* _EXCERPTED PASSAGE_:
----------------

It makes me cry to think of us breaking up because I know it brings hurt…. to him… to my kids… to our friends. I’m not blaming him… it takes two to make a marriage and two to neglect it. Two to let it die, and two to revive it.
Somewhere in our marriage I lost my voice. I stopped dreaming for myself. I stopped asking for what I needed. Perhaps I should have fought harder. Perhaps I should have yelled more, cried more, talked more. Perhaps I should have stood up for me more. Perhaps I should have taken a break more often.
The realisation that this is over has been extremely hard. To be honest it was probably before Christmas I realised. Christmas was bittersweet knowing it would be our last as a family. Our holiday to ‘celebrate’ 25 years of marriage, marred because I was so unhappy. Our first child’s wedding with a sense of sadness knowing this is the only one we would be together for. And the last month, knowing deep in my heart and soul that I can’t go back. I can’t try again. That I no longer want to try. I don’t have the capacity to try.
It’s very scary. Knowing I have to be prepared to be alone for the rest of my life. Knowing my future holds no promises. Knowing there will loss of dreams, of family, of finances. The guilt weighs on me every day. The idea I ‘could’ or I ‘should’…. yet knowing I can’t. Not this time. Not anymore.
Will I have regrets? I’m sure there will be some. Will I wonder if this time it might have worked? Perhaps. But I wouldn’t be being true to myself if I stay. I wouldn’t give it an honest try because my heart is empty and my hope is gone. I wish it could be different, but wishing doesn’t change anything. Wishing doesn’t change patterns, doesn’t change behaviours (mine and his). Wishing doesn’t wipe out hurts, or stop more from happening, it doesn’t make it right and it certainly doesn’t make it happy. Wishing is just that – a longing, a dream, a hope…. but when hope is gone, there is only silence.
So when did ‘I do’ become ‘I don’t’? It was when hope died.

----------------

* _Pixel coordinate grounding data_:
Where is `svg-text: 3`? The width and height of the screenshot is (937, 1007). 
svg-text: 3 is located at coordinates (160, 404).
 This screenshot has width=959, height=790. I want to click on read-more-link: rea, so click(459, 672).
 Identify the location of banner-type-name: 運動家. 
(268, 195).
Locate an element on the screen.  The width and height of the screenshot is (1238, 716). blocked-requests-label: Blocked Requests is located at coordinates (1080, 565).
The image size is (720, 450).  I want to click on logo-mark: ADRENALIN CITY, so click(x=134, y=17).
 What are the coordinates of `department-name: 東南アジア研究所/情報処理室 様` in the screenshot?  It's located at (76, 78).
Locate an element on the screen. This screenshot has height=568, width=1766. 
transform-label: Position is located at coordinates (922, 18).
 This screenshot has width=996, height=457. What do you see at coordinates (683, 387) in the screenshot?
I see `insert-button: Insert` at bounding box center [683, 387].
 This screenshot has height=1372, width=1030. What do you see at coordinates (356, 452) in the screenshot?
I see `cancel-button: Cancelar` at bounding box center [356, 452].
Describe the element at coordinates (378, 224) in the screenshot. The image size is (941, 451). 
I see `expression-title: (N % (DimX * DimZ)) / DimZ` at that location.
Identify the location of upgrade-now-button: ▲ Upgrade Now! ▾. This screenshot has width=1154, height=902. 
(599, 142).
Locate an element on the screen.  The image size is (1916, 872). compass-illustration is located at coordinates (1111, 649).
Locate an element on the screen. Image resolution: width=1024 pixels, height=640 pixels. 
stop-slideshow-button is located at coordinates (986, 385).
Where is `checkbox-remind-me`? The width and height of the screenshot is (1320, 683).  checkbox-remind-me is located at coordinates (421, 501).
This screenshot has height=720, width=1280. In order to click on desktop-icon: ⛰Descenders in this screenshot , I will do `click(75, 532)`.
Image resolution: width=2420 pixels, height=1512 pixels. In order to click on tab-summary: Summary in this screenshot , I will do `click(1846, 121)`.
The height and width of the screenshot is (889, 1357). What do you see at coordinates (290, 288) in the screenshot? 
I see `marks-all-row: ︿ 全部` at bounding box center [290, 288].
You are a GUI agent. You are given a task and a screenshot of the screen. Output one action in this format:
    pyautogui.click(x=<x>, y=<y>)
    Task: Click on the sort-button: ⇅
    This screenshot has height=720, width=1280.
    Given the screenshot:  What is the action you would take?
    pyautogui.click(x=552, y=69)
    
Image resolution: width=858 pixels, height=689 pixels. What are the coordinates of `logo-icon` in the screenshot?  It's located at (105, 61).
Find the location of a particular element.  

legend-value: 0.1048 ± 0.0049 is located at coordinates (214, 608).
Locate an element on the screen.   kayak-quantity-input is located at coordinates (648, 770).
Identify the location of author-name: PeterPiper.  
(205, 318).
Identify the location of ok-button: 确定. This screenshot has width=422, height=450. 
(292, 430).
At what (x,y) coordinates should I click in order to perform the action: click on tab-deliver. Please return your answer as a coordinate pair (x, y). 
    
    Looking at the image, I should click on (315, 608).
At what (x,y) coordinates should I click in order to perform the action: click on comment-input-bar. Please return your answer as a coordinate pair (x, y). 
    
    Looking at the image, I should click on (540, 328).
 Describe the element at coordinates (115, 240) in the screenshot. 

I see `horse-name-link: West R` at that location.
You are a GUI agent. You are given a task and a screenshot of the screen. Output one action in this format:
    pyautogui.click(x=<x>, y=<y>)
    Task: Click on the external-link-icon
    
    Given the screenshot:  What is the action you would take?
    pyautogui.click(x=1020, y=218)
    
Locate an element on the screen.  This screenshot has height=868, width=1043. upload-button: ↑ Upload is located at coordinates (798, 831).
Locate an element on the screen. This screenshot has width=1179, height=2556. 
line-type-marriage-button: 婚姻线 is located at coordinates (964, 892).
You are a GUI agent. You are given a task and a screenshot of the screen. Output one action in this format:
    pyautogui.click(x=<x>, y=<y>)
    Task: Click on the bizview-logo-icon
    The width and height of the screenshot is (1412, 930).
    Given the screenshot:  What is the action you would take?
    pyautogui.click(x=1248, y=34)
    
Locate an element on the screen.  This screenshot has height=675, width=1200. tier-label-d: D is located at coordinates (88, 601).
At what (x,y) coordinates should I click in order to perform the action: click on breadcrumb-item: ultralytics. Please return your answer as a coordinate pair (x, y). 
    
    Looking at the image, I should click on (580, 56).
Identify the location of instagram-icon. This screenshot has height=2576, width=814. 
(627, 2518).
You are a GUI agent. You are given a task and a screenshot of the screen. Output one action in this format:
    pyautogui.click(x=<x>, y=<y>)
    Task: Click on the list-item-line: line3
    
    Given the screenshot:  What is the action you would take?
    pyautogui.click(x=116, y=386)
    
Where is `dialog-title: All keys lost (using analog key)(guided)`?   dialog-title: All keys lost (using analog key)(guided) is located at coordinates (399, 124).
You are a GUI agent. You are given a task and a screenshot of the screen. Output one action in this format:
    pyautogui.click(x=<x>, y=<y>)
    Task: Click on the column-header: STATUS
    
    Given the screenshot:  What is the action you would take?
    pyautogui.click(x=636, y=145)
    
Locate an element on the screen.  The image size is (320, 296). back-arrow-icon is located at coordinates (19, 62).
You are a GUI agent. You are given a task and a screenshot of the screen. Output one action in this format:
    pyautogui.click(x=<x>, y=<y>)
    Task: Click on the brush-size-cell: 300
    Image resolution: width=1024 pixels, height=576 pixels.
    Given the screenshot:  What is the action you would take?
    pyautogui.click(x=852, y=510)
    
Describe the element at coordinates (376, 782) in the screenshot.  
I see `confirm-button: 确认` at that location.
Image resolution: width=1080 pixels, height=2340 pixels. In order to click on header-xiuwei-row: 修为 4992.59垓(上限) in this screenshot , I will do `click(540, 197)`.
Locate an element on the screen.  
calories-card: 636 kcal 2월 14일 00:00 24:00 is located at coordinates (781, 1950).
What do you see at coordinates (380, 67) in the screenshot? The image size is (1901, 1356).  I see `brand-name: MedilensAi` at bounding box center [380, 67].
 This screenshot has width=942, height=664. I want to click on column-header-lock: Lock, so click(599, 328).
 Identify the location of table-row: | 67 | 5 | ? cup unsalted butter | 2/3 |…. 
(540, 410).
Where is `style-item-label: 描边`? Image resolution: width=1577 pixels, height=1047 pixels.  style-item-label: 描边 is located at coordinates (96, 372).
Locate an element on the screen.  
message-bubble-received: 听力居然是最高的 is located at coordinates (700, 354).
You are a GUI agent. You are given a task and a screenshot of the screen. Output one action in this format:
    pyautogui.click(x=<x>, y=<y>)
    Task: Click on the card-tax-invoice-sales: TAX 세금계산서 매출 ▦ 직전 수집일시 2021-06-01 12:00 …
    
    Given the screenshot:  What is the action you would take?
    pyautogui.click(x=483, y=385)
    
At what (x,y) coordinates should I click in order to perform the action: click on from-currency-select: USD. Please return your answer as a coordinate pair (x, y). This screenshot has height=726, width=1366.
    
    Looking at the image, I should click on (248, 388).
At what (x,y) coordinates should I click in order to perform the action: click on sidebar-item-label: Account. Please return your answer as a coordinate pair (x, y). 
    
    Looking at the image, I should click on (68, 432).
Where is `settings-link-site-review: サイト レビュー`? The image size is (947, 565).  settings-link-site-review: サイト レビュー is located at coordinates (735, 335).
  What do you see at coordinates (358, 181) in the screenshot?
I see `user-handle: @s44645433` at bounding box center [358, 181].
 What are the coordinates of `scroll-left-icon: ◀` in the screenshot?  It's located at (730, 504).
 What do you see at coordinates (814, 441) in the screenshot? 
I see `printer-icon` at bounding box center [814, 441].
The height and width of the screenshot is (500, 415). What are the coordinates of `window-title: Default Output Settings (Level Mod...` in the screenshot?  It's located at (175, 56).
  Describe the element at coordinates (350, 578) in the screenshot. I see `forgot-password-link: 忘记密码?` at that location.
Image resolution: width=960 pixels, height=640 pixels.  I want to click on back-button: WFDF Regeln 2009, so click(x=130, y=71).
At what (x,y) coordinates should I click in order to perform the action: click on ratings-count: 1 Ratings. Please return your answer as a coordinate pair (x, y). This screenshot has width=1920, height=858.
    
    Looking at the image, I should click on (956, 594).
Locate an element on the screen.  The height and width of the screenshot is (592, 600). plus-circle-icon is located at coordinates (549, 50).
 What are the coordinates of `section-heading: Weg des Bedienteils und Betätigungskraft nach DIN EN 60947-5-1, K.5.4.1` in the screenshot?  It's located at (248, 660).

----------------

In the piece about a marriage ending, how many years of marriage was the holiday meant to celebrate?

* _YOUR SOLUTION_:
25 years.